Exor trasloca ad Amsterdam
L’intesa con Gates e Rothschild
La holding della famiglia Agnelli lascia l’Italia. Per il recesso 400 milioni
Mancava Exor, la capogruppo. John Elkann ha chiuso il cerchio ieri: anche la holding porta la sede in Olanda. A differenza di Fiat Chrysler Automobiles, Ferrari e Cnh Industrial, che l’hanno preceduta trasferendo da Torino ad Amsterdam la base legale ma scegliendo Londra come residenza fiscale, Exor avrà l’una e l’altra nei Paesi Bassi. Per l’Italia, assicurano al Lingotto, non cambierà nient’altro, a partire dalla Borsa di quotazione: il titolo è e resterà «esclusivamente sul mercato telematico» di Piazza Affari. Novità sul fronte societario però potrebbero essercene: è probabile che entrino, o aumentino partecipazioni già in portafoglio, azionisti di livello globale che fanno parte del «network» costruito negli anni della presidenza Elkann.
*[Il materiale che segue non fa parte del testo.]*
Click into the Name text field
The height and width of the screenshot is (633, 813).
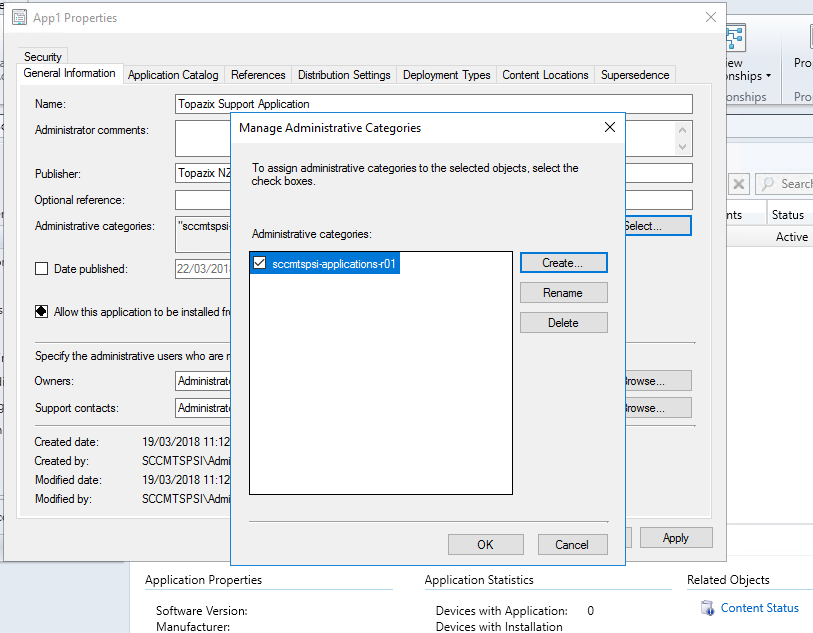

Azionisti che si chiamano Bill Gates, attraverso Cascade Investments, o lord Jacob de Rothschild, o quel Nassef Sawiris che non a caso è stato l’esponente del capitalismo familiare internazionale invitato all’ultima assemblea della Giovanni Agnelli & C. Ovvero della cassaforte della dinastia Agnelli-Elkann, che ovviamente manterrà il suo ruolo di socio di maggioranza e potrebbe, anzi, incrementare il proprio 52,99%.
Dipenderà dalla risposta del mercato a un’operazione che ha le leggi e il Fisco olandesi come approdo finale ma nasce, spiega il plenipotenziario della famiglia, per le stesse ragioni che hanno portato Fca, Ferrari, Cnh e tutti i maggiori business della holding — inclusa PartnerRe, che una «geografia» simile l’aveva già prima di entrare nell’orbita del gruppo — ad aprire la strada: «I nostri principali investimenti hanno già riorganizzato le strutture societarie per riflettere meglio la loro attività globale, ed è quindi naturale che Exor si allinei». «Naturale» che identiche siano anche le modalità tecniche attraverso cui il tutto avverrà: quelle della fusione transfrontaliera. Exor verrà incorporata da Exor Holding N.V, secondo un’agenda che prevede la distribuzione ai soci di un’azione della «nuova» finanziaria per ciascuna azione della «vecchia». Come nelle altre società, ci sarà un meccanismo di «fidelizzazione» che premierà con diritti di voto multipli (cinque e dieci) chi manterrà l’investimento prima per cinque, poi per dieci anni.